- WHAT YOU NEED TO DO -
Every line in the records below between the one holding "Open the Body stat dropdown" and the one holding "This screenshot has width=1456, height=825.", inclusive, is to be set down exactly; all other lines are to be left out.

- MATERIAL PROVIDED -
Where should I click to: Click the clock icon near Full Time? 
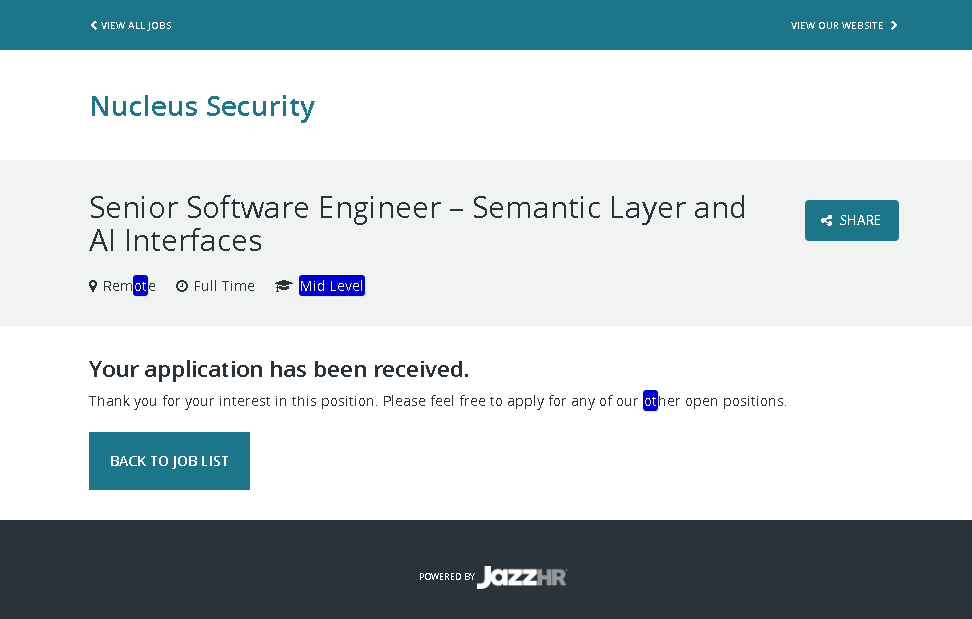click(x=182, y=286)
--
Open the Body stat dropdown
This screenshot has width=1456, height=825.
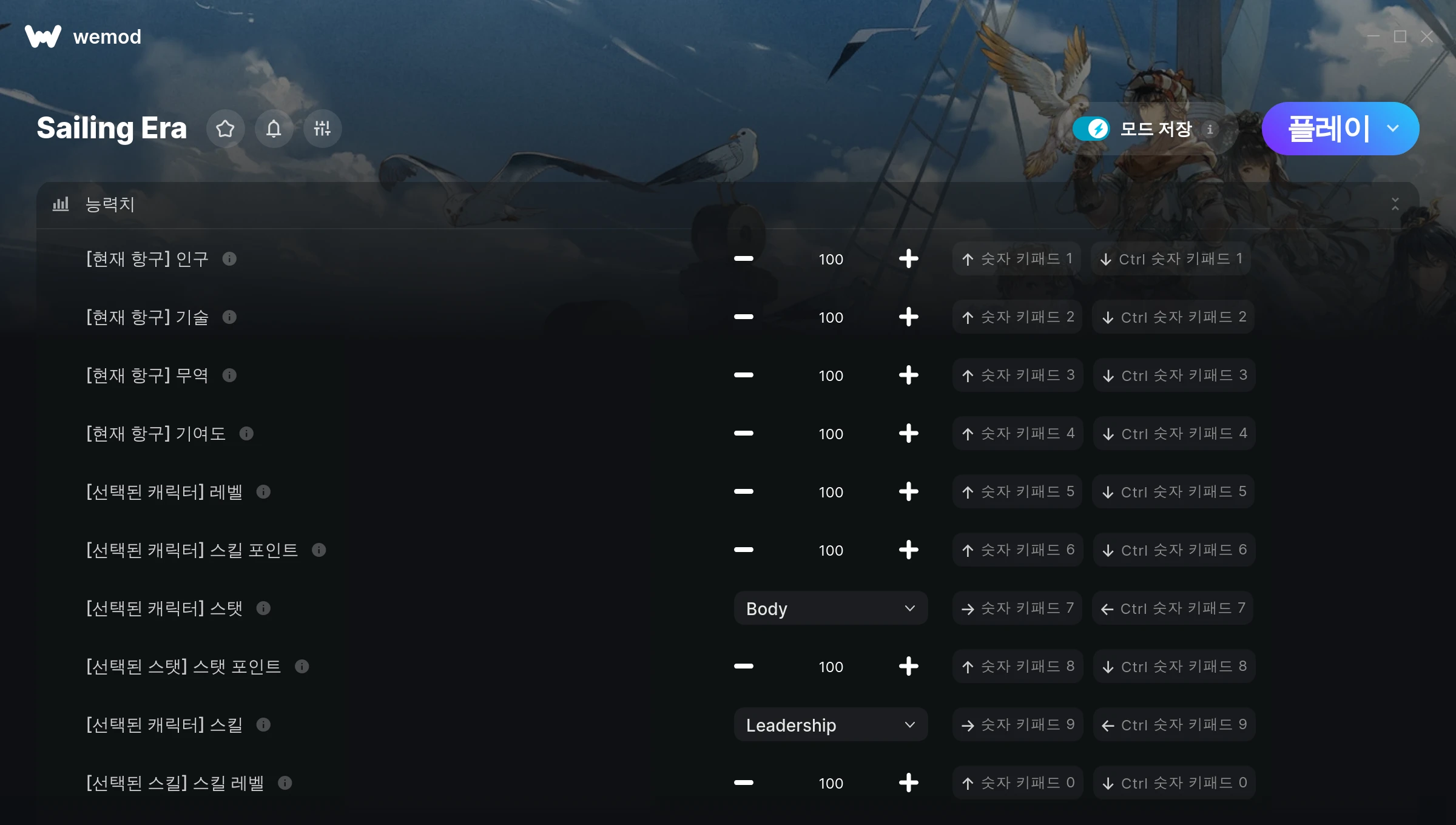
...
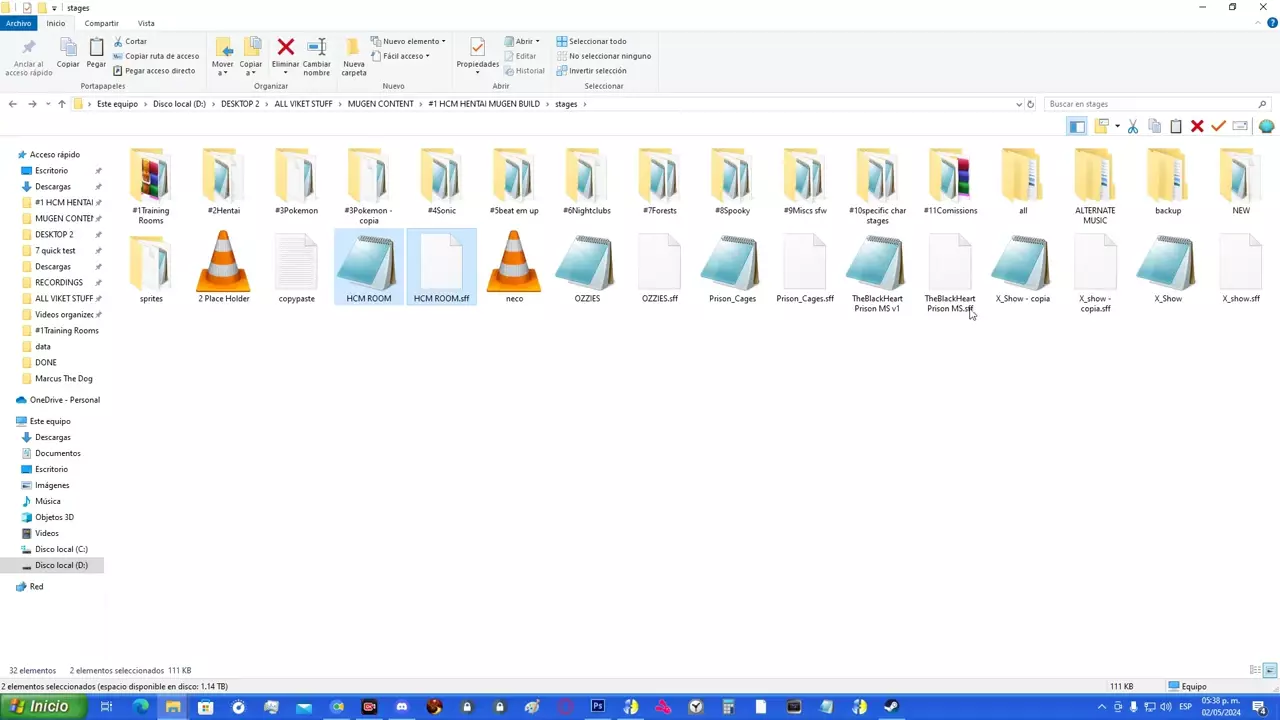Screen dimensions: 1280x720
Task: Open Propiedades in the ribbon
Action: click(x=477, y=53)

- YOUR SOLUTION -
Open the Body stat dropdown
This screenshot has width=1456, height=825.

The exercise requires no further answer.